Find the line containing "The height and", then return it and every line after it through the end of the records, exactly. Leave out pictures.

Data for review ▸
###

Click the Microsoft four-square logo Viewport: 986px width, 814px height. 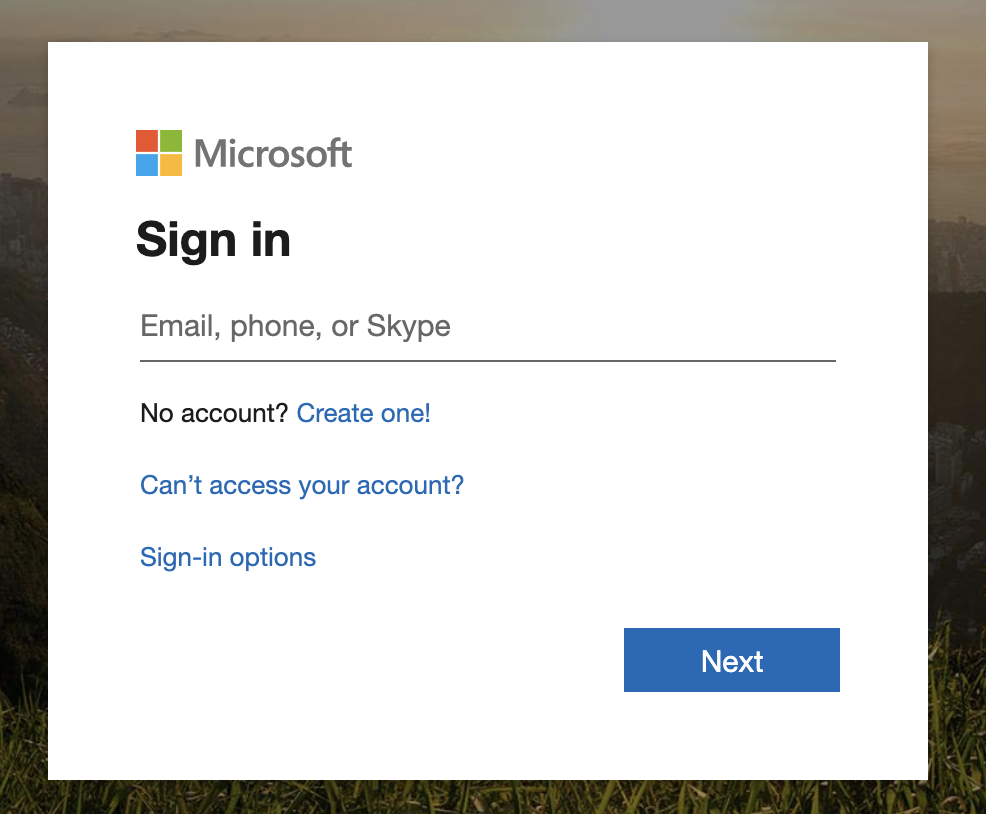pos(159,153)
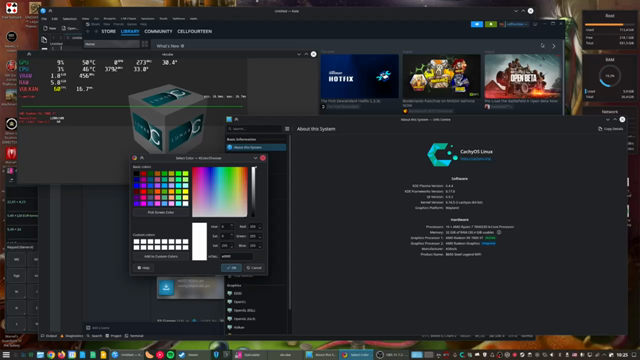This screenshot has height=360, width=640.
Task: Click the Spotify icon in the taskbar
Action: [x=171, y=355]
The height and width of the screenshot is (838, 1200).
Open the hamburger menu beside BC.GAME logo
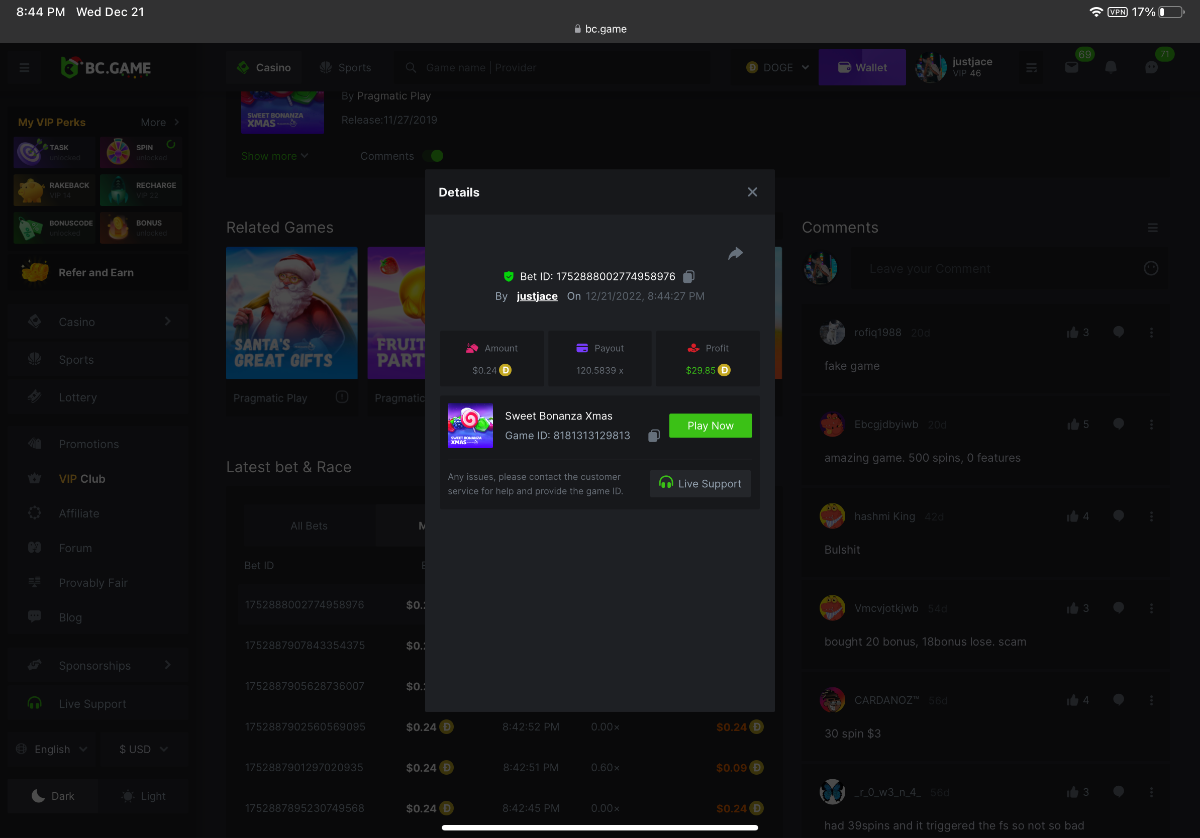(x=25, y=68)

###

Task response ▸
The height and width of the screenshot is (838, 1200).
Open the hamburger menu beside BC.GAME logo
(x=25, y=68)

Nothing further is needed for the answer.